Selepas kembali dari tanah Hijaz dan mengaji dengan beberapa kiai, Kiai Maimoen kemudian mengabdikan diri untuk mengajar di Sarang, di tanah kelahirannya. Pada 1965, Kiai Maimoen kemudian istiqomah mengembangkan Pesantren al-Anwar Sarang. Pesantren ini, kemudian menjadi rujukan santri untuk belajar kitab kuning dan mempelajari turats secara komprehensif.

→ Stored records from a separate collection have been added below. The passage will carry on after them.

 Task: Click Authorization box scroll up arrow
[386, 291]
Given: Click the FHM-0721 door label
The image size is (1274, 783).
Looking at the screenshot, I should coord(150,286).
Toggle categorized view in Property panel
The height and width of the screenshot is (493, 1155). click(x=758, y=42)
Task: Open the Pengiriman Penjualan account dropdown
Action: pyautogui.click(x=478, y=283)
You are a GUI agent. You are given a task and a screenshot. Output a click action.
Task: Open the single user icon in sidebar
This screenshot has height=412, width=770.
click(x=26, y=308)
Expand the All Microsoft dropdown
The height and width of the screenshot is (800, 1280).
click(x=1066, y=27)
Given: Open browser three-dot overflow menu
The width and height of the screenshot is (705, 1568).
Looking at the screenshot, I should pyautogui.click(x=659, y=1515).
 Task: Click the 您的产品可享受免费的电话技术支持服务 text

Selama hidupnya, Kiai Maimoen memiliki kiprah sebagai penggerak. Ia pernah menjadi anggota DPRD Rembang selama 7 tahun. Selain itu, beliau juga pernah menjadi anggota MPR RI utusan Jawa Tengah. Kini, karena kedalaman ilmu dan kharismanya, Kiai Maimoen Zubair diangkat sebagai Ketua Majelis Syariah Partai Persatuan Pembangunan (PPP).
Politik dalam diri Kiai Maimoen bukan tentang kepentingan sesaat, akan tetapi sebagai kontribusi untuk mendialogkan Islam dan kebangsaan. Demikianlah, Kiai Maimun merupakan seorang faqih sekaligus muharrik, pakar fiqh sekaligus penggerak.